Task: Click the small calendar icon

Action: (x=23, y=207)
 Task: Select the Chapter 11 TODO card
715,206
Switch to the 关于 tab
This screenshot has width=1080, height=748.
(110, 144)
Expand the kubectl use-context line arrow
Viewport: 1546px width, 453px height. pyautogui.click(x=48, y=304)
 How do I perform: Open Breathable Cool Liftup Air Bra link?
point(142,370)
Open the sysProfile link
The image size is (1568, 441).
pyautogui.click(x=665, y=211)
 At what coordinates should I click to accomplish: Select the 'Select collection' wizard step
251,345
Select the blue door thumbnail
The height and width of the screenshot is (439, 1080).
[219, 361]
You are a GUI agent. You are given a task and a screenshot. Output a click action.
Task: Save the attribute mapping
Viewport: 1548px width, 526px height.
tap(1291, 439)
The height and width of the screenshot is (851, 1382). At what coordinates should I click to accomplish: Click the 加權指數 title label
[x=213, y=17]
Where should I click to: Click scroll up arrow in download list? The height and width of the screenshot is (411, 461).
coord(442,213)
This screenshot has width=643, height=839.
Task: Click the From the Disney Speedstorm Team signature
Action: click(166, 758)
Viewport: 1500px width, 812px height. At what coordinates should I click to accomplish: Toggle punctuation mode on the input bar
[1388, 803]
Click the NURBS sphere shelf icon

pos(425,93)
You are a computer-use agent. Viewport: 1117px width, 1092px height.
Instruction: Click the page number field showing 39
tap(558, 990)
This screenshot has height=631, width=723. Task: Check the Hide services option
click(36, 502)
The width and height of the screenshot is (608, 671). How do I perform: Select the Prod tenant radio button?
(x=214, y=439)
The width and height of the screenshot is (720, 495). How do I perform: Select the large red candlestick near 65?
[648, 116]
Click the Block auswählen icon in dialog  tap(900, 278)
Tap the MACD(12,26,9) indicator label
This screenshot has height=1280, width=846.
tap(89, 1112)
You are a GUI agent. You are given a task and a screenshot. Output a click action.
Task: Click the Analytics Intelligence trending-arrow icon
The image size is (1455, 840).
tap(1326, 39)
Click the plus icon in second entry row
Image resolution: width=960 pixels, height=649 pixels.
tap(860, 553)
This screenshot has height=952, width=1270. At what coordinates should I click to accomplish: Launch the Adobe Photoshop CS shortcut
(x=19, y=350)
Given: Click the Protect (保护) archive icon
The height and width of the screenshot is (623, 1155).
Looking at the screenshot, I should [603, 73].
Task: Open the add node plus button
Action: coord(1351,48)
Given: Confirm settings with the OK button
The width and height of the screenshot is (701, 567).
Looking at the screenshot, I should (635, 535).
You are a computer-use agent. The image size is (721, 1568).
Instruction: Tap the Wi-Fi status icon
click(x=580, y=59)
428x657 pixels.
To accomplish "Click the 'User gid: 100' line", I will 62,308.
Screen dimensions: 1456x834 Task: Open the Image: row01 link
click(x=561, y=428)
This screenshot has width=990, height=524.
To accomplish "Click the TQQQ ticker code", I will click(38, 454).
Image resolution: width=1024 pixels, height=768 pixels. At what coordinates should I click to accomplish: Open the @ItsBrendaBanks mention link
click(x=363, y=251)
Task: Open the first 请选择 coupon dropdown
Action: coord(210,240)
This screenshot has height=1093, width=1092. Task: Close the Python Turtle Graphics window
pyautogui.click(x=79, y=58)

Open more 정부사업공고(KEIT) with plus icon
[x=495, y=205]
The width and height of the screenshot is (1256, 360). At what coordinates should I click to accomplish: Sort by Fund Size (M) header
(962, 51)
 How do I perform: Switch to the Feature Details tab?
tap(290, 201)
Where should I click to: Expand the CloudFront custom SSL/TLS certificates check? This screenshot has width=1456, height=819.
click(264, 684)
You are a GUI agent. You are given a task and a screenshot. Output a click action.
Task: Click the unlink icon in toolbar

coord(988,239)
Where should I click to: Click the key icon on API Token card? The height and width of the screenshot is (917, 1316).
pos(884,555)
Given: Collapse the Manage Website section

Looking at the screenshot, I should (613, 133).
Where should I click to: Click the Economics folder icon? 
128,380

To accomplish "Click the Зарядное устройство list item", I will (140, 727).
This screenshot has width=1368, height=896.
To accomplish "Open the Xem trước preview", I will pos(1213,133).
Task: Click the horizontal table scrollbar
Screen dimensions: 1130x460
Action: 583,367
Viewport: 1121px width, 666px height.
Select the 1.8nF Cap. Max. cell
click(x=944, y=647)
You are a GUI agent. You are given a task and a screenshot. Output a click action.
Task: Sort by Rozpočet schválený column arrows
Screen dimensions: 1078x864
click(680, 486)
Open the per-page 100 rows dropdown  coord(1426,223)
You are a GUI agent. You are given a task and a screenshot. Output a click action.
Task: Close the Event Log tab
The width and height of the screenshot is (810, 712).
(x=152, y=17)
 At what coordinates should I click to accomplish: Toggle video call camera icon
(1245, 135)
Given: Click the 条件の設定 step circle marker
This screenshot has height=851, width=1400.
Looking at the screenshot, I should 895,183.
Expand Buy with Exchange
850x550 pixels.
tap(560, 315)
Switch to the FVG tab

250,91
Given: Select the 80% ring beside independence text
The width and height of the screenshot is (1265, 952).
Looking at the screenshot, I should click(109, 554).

════════════════

> _TASK TO CARRY OUT_: Copy all of the entries above word for word.

> _EXERCISE OUTPUT_:
Task: Click the small calendar icon

Action: (x=23, y=207)
 Task: Select the Chapter 11 TODO card
715,206
Switch to the 关于 tab
This screenshot has width=1080, height=748.
(110, 144)
Expand the kubectl use-context line arrow
Viewport: 1546px width, 453px height. pyautogui.click(x=48, y=304)
 How do I perform: Open Breathable Cool Liftup Air Bra link?
point(142,370)
Open the sysProfile link
The image size is (1568, 441).
pyautogui.click(x=665, y=211)
 At what coordinates should I click to accomplish: Select the 'Select collection' wizard step
251,345
Select the blue door thumbnail
The height and width of the screenshot is (439, 1080).
[219, 361]
You are a GUI agent. You are given a task and a screenshot. Output a click action.
Task: Save the attribute mapping
Viewport: 1548px width, 526px height.
tap(1291, 439)
The height and width of the screenshot is (851, 1382). At what coordinates should I click to accomplish: Click the 加權指數 title label
[x=213, y=17]
Where should I click to: Click scroll up arrow in download list? The height and width of the screenshot is (411, 461).
coord(442,213)
This screenshot has width=643, height=839.
Task: Click the From the Disney Speedstorm Team signature
Action: click(166, 758)
Viewport: 1500px width, 812px height. At what coordinates should I click to accomplish: Toggle punctuation mode on the input bar
[1388, 803]
Click the NURBS sphere shelf icon

pos(425,93)
You are a computer-use agent. Viewport: 1117px width, 1092px height.
Instruction: Click the page number field showing 39
tap(558, 990)
This screenshot has height=631, width=723. Task: Check the Hide services option
click(36, 502)
The width and height of the screenshot is (608, 671). How do I perform: Select the Prod tenant radio button?
(x=214, y=439)
The width and height of the screenshot is (720, 495). How do I perform: Select the large red candlestick near 65?
[648, 116]
Click the Block auswählen icon in dialog  tap(900, 278)
Tap the MACD(12,26,9) indicator label
This screenshot has height=1280, width=846.
tap(89, 1112)
You are a GUI agent. You are given a task and a screenshot. Output a click action.
Task: Click the Analytics Intelligence trending-arrow icon
The image size is (1455, 840).
tap(1326, 39)
Click the plus icon in second entry row
Image resolution: width=960 pixels, height=649 pixels.
tap(860, 553)
This screenshot has height=952, width=1270. At what coordinates should I click to accomplish: Launch the Adobe Photoshop CS shortcut
(x=19, y=350)
Given: Click the Protect (保护) archive icon
The height and width of the screenshot is (623, 1155).
Looking at the screenshot, I should [603, 73].
Task: Open the add node plus button
Action: coord(1351,48)
Given: Confirm settings with the OK button
The width and height of the screenshot is (701, 567).
Looking at the screenshot, I should (635, 535).
You are a computer-use agent. The image size is (721, 1568).
Instruction: Tap the Wi-Fi status icon
click(x=580, y=59)
428x657 pixels.
To accomplish "Click the 'User gid: 100' line", I will 62,308.
Screen dimensions: 1456x834 Task: Open the Image: row01 link
click(x=561, y=428)
This screenshot has width=990, height=524.
To accomplish "Click the TQQQ ticker code", I will click(38, 454).
Image resolution: width=1024 pixels, height=768 pixels. At what coordinates should I click to accomplish: Open the @ItsBrendaBanks mention link
click(x=363, y=251)
Task: Open the first 请选择 coupon dropdown
Action: coord(210,240)
This screenshot has height=1093, width=1092. Task: Close the Python Turtle Graphics window
pyautogui.click(x=79, y=58)

Open more 정부사업공고(KEIT) with plus icon
[x=495, y=205]
The width and height of the screenshot is (1256, 360). At what coordinates should I click to accomplish: Sort by Fund Size (M) header
(962, 51)
 How do I perform: Switch to the Feature Details tab?
tap(290, 201)
Where should I click to: Expand the CloudFront custom SSL/TLS certificates check? This screenshot has width=1456, height=819.
click(264, 684)
You are a GUI agent. You are given a task and a screenshot. Output a click action.
Task: Click the unlink icon in toolbar

coord(988,239)
Where should I click to: Click the key icon on API Token card? The height and width of the screenshot is (917, 1316).
pos(884,555)
Given: Collapse the Manage Website section

Looking at the screenshot, I should (613, 133).
Where should I click to: Click the Economics folder icon? 
128,380

To accomplish "Click the Зарядное устройство list item", I will (140, 727).
This screenshot has width=1368, height=896.
To accomplish "Open the Xem trước preview", I will pos(1213,133).
Task: Click the horizontal table scrollbar
Screen dimensions: 1130x460
Action: 583,367
Viewport: 1121px width, 666px height.
Select the 1.8nF Cap. Max. cell
click(x=944, y=647)
You are a GUI agent. You are given a task and a screenshot. Output a click action.
Task: Sort by Rozpočet schválený column arrows
Screen dimensions: 1078x864
click(680, 486)
Open the per-page 100 rows dropdown  coord(1426,223)
You are a GUI agent. You are given a task and a screenshot. Output a click action.
Task: Close the Event Log tab
The width and height of the screenshot is (810, 712).
(x=152, y=17)
 At what coordinates should I click to accomplish: Toggle video call camera icon
(1245, 135)
Given: Click the 条件の設定 step circle marker
This screenshot has height=851, width=1400.
Looking at the screenshot, I should 895,183.
Expand Buy with Exchange
850x550 pixels.
tap(560, 315)
Switch to the FVG tab

250,91
Given: Select the 80% ring beside independence text
The width and height of the screenshot is (1265, 952).
Looking at the screenshot, I should click(109, 554).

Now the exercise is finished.